The current media ecosystem looks nothing like that of the past. Social media behemoths have built walled gardens. No external links, no clicking out of the network. "Pivot to video" never really worked for the legacy brands, but it did play pretty damn well for individual content creators on TikTok, which peeled even more eyeballs and attention from articles and blogs. The only traffic source that remained for the legacy sites was Google, but that well is rapidly running dry. Google's deeply-flawed AI Overview feature is eliminating more and more click-throughs; "Google Zero" or "zero-click" looms on the horizon. It's a doomsday scenario for any site that relies on Google search traffic and ad revenue to survive, which is pretty much all of them.
On top of the revenue loss, the AI Overview feature has destroyed one of the few legitimate delights of the old internet: discovery and exploration. When you clicked through that Google search result to find the Week Zero football schedule, you'd find a blog, a writer, a site, something real. It might have been entirely new to you. You might have seen it before, but forgotten about it after a year or three. But there was an aspect of discovering something novel and tangible. Now, Google's AI Overview will give you an incorrect medical diagnosis, a recommendation that you add glue to your pizza, and a short synopsis of why nuclear armageddon might be beneficial to the planet. AI Overview, along with the ChatGPTs of the world, are often confidently and casually incorrect, but they're pulling their raw data from real sites, ones that you'll never click through to discover and peruse and enjoy.
What to do, then? Some sites are opting out of Google AI Overview, but this also pulls them out of Google search results. If you aren't on Google, you don't exist. Some are actively pivoting to entice the gaze of the AI bots as a means of survival, coordinating their content explicitly for ChatGPT to suck it up. Some are adding paywalls, while others are trying to turn themselves into an ersatz social network. Others lean on podcasts, premium content, tip jars, merch. Anything, anything at all to remain profitable while the Google search click-throughs continue their slouch down to zero.
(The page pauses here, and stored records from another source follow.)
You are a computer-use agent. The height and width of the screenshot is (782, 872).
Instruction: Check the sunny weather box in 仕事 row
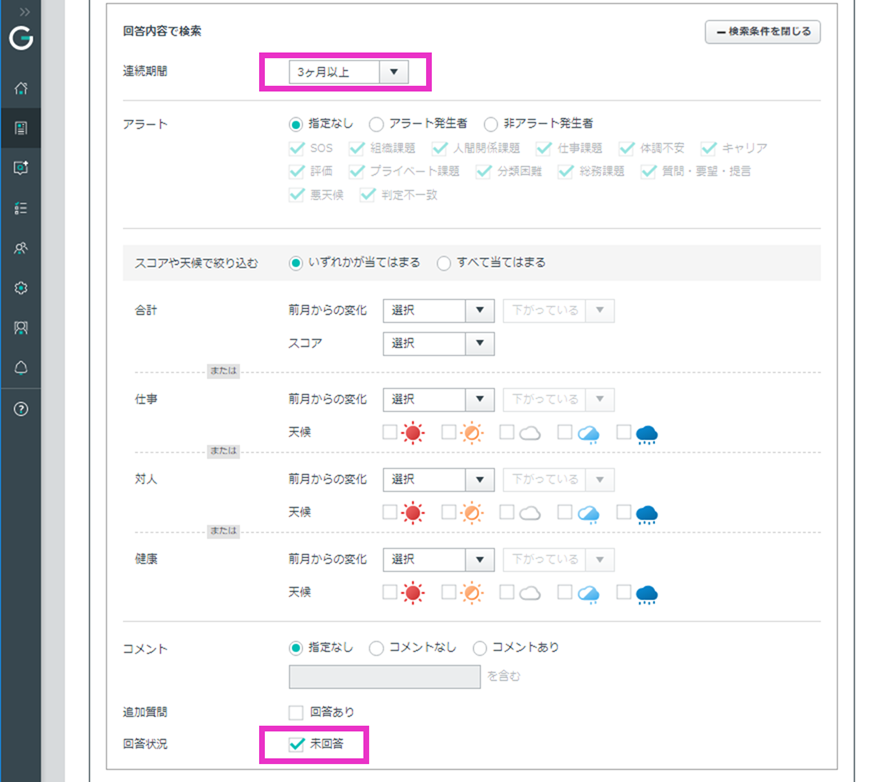point(390,432)
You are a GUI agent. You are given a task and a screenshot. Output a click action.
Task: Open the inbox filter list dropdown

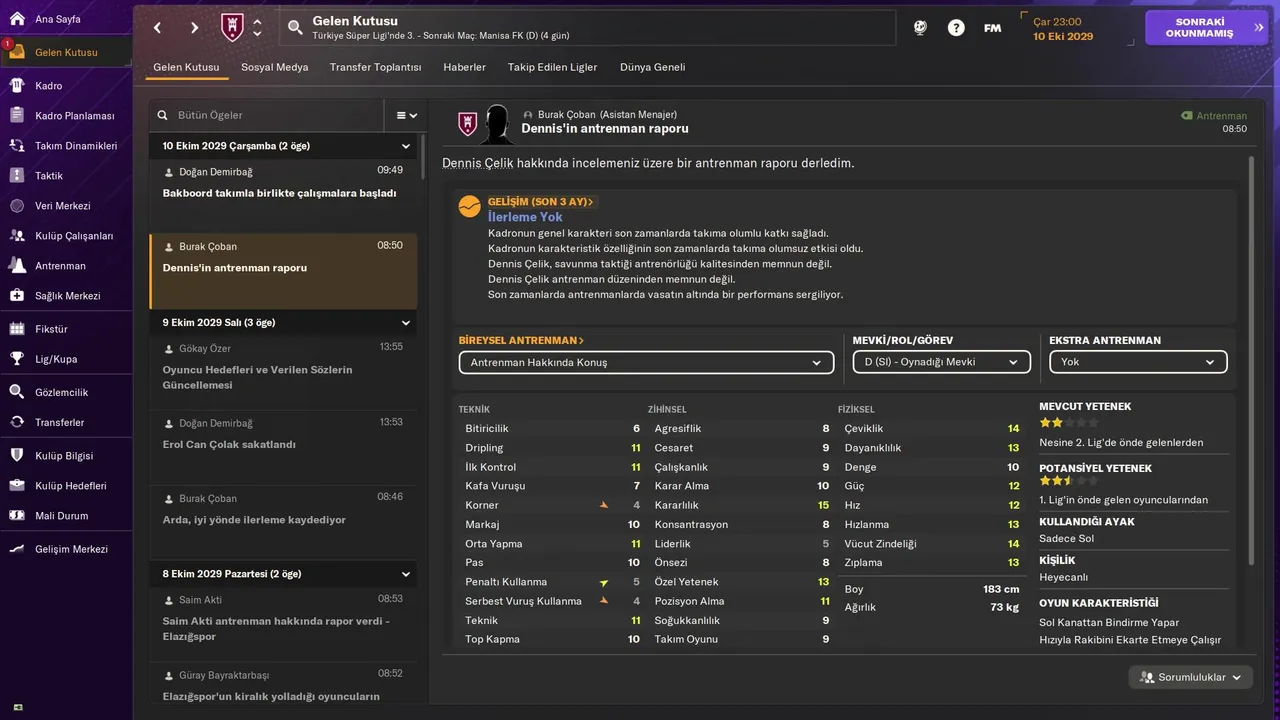[406, 115]
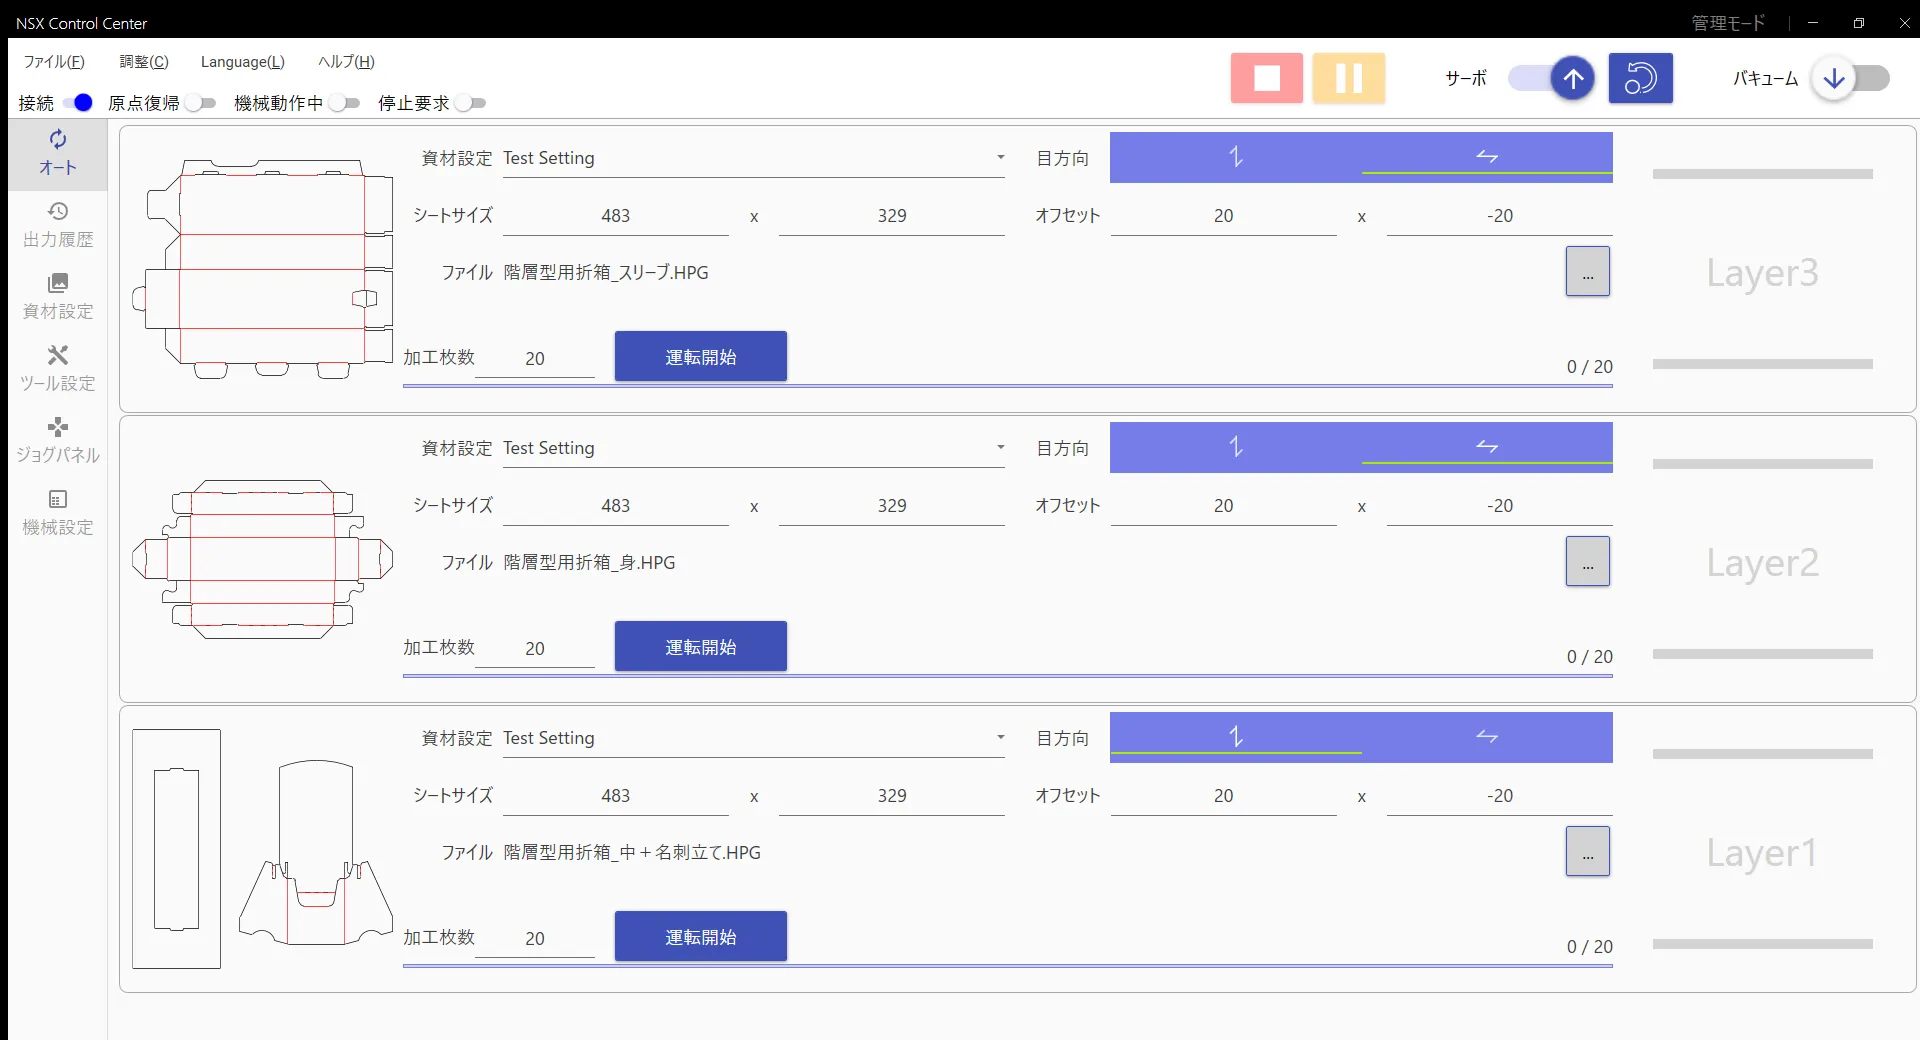
Task: Expand the 資材設定 dropdown for Layer3
Action: coord(1000,158)
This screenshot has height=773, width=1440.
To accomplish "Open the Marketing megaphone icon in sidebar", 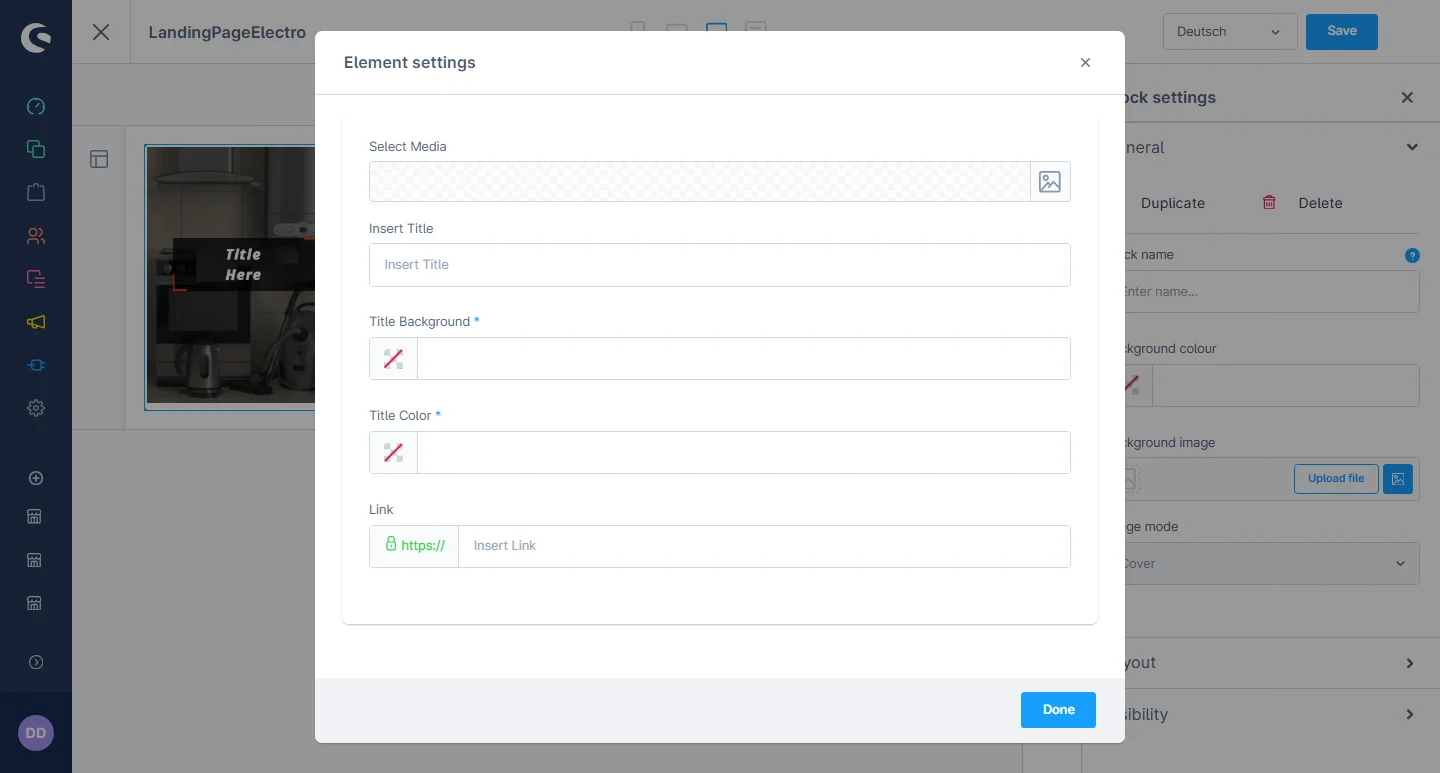I will tap(36, 322).
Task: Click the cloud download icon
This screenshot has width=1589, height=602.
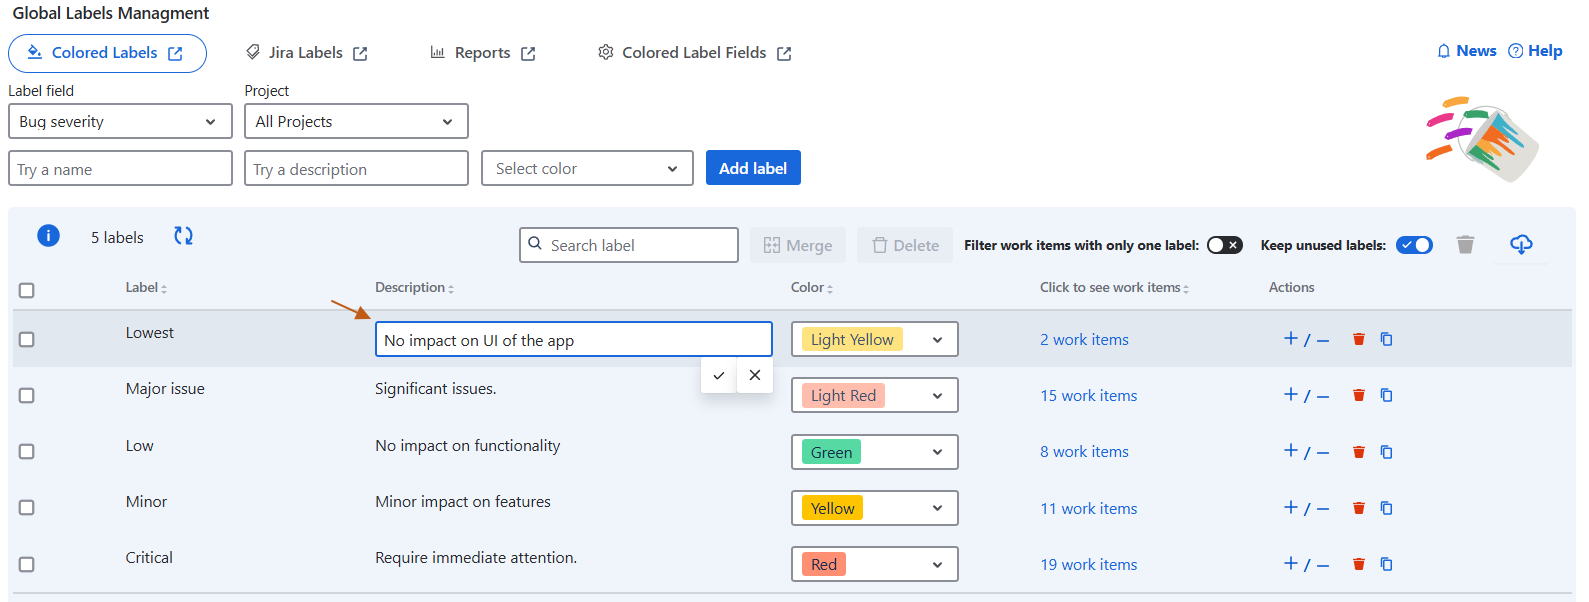Action: 1520,244
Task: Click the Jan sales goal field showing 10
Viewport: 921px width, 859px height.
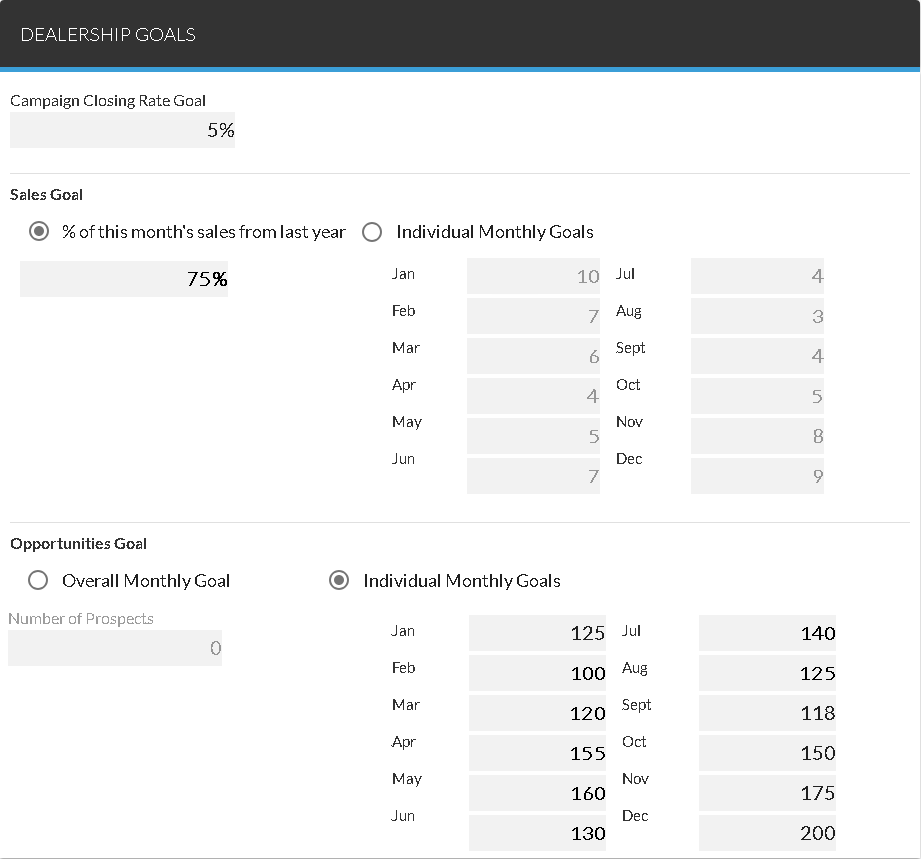Action: 533,276
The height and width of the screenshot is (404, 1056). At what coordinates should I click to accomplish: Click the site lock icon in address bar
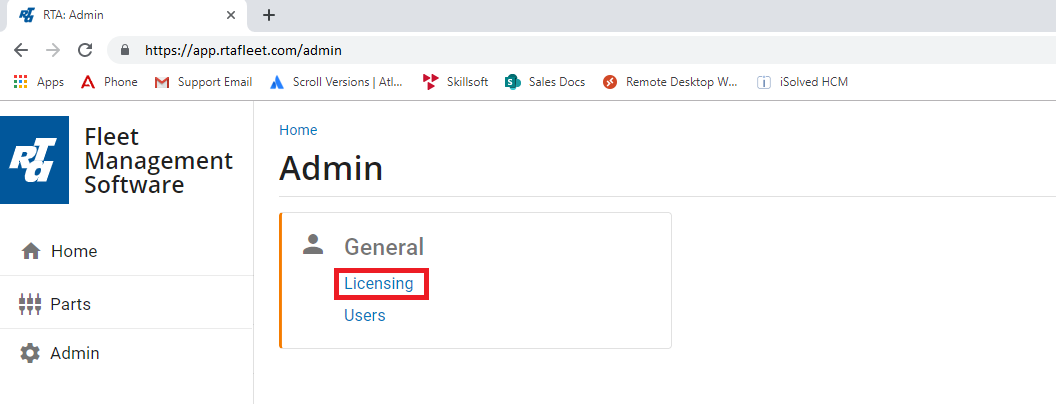click(126, 49)
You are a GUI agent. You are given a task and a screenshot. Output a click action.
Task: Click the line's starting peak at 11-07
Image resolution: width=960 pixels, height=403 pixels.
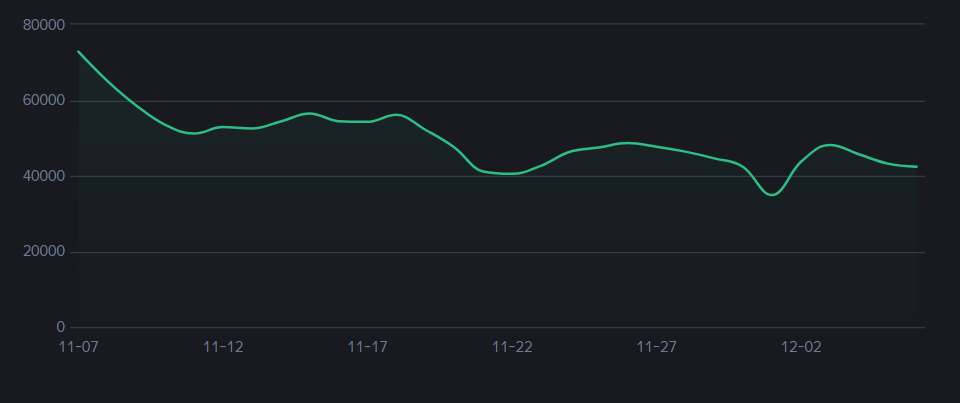(x=79, y=52)
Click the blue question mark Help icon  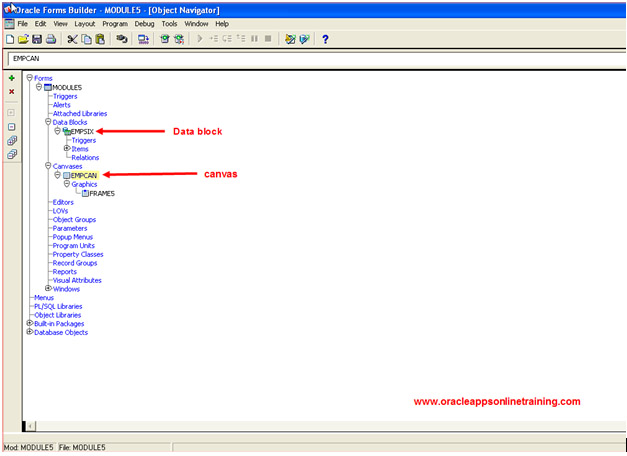coord(325,39)
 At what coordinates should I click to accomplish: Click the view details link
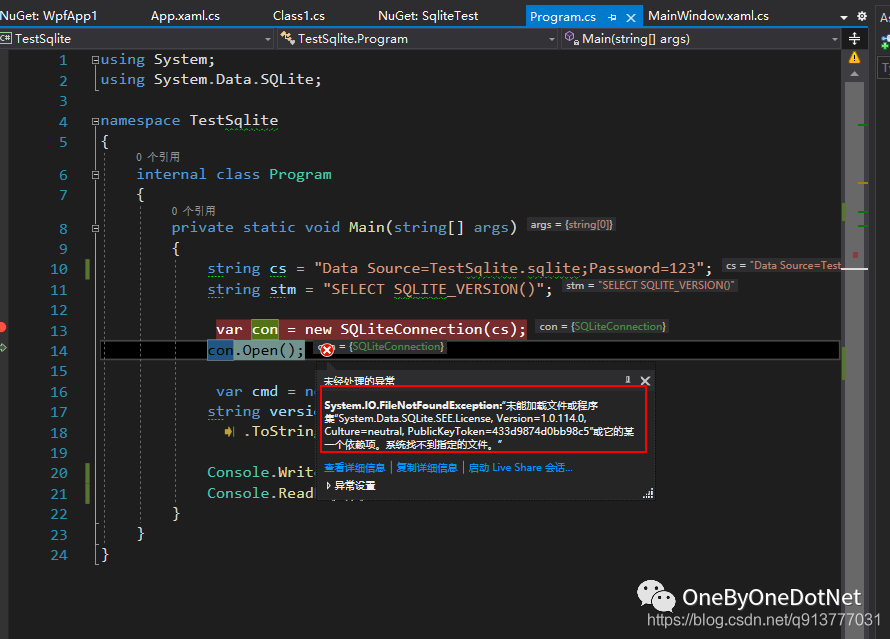click(x=354, y=467)
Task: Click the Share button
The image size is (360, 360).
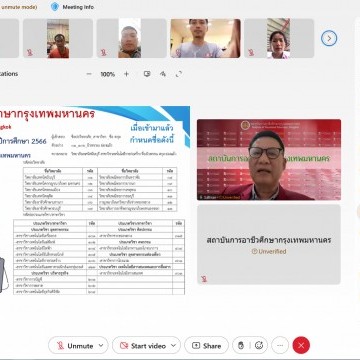Action: [x=206, y=346]
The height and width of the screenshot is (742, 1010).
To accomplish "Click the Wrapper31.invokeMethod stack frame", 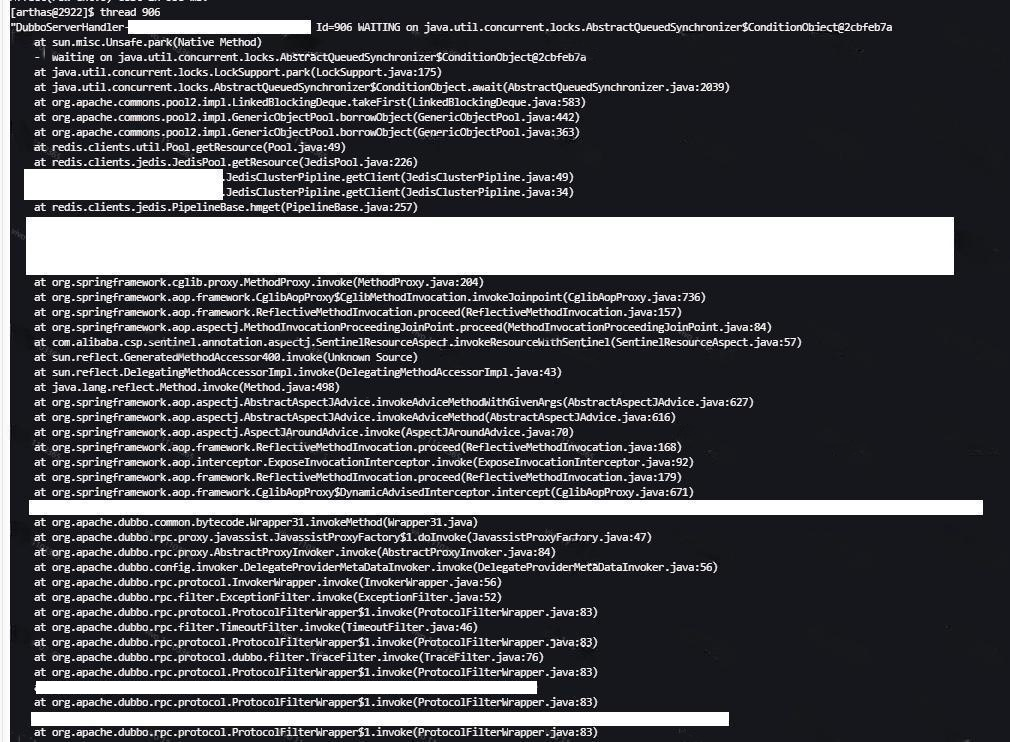I will [255, 522].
With that 400 word preamble out of the way, how does this relate to this humble Midwestern sports and culture site (founded in 1864, don'cha know)? Put simply: We don't have banner ads or pop-ups or autoplay videos. We're not optimized for search engines or ChatGPT. We're not making money off of this. We're a community of like-minded college sports obsessives raging against the dying of the light of the collegiate sports that we love. We're kind of old-fashioned (and some of us make our old fashioneds with brandy).
So here's the ask, the deal we make with you, our wonderful readers: We promise not to rely on the Google ad and search game, but we need you to do something too. Spread the word about OTR.
Maybe you have a friend, a father, a daughter, a colleague, an enemy, or a neighbor that is a casual college sports fan. Tell them about us. Send a link or share your favorite article. We started this thing just over a month ago, but this is only the test phase in the college sports dead zone; the cool shit is coming down the pike. We're just weeks from Big Ten football and volleyball, only a few months from basketball tipping off. Spread the word.
While others pivot to generative AI and chatbots to find their traffic, we're turning to the water cooler, the grapevine, the OG social media network: word of mouth. If you get what we're trying to build here, tell someone. We hope you'll both stick around.